• TEXT PASSAGE
## begin

Le Voyage en douce is a 1980 French drama film directed by Michel Deville. The screenplay is shaped around 15 different sexual anecdotes, penned by 15 writers. The film stars Dominique Sanda and Geraldine Chaplin. It was entered into the 30th Berlin International Film Festival.

Plot
Disillusioned with the men in their lives, two friends, Hélène (Sanda) and Lucie (Chaplin) embark on a journey together to the South of France. As the pair continue to travel they recount their sexual histories, and repeat some of them along the journey.

## end

• PROBLEMS AND TASKS
A. In the text about the film Le Voyage en douce, which festival was the film entered into?
B. Please carry on the text about the film Le Voyage en douce, picking up after its last sentence.

• SUPPLIED INFORMATION
## begin

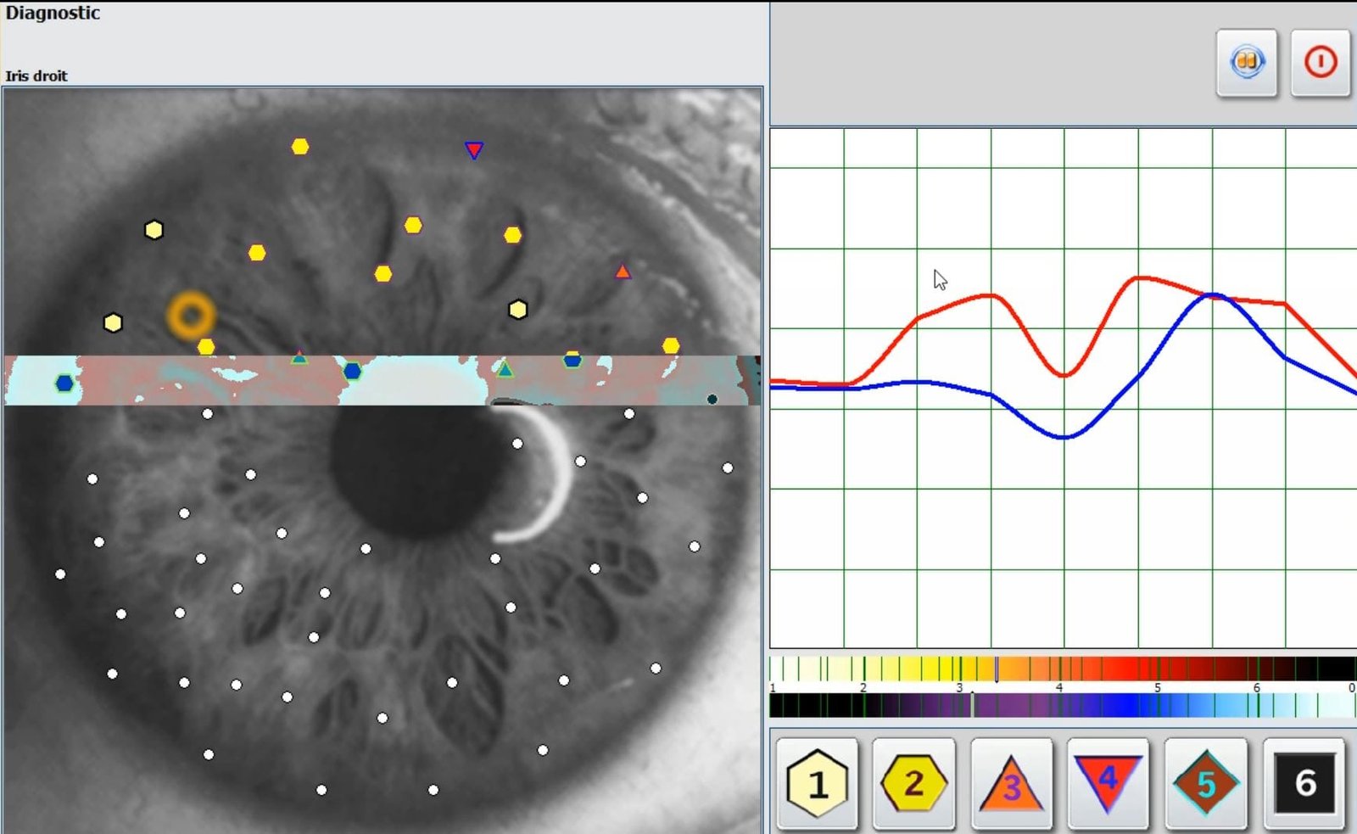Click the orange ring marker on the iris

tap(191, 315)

## end
## begin

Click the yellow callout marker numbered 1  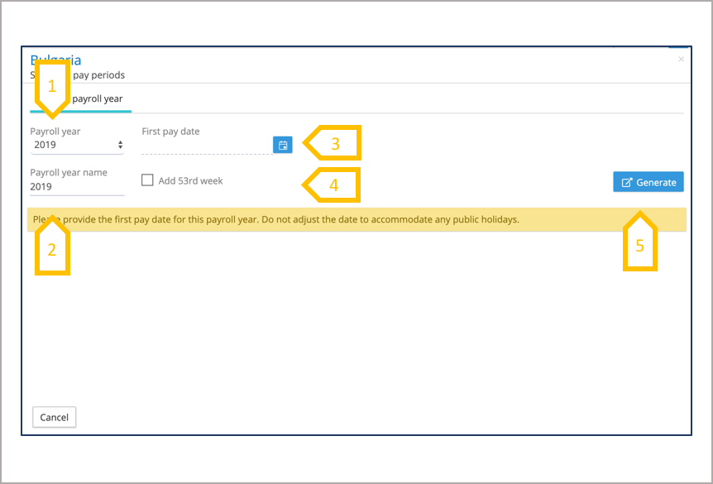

## end

• SOLVED PROBLEMS
A. The 30th Berlin International Film Festival.

B.
Cast
 Dominique Sanda as Hélène
 Geraldine Chaplin as Lucie
 Jacques Zabor as Denis
 Jean Crubelier as L'homme des maisons
 Valerie Masterson as La cantatrice
 Cécile Le Bailly as Marie
 Jacqueline Parent as Mathilde
 Jacques Pieiller as Pinson
 Liliane Rovère as The Voice
 Françoise Morhange as La grand-mère
 Frédéric Andréi as Le jeune homme de l'hôtel
 Christophe Malavoy as L'homme du train
 André Marcon as L'homme du concert

Reception
Janet Maslin of The New York Times praised the ambiguous nature of Hélène and Lucie's relationship; "its teasing is effective, thanks particularly to Miss Sanda, who is as beautiful and insolently alluring here as she has ever been. With timing that is constantly surprising, with a knowing sensuality just this side of brazeness, Miss Sanda is enough reason to see the movie. And she and Miss Chaplin share an abandon that is intricately balanced, and gracefully played." Maslin felt that the film was "finally aimless" but that it was still "seductive all the same."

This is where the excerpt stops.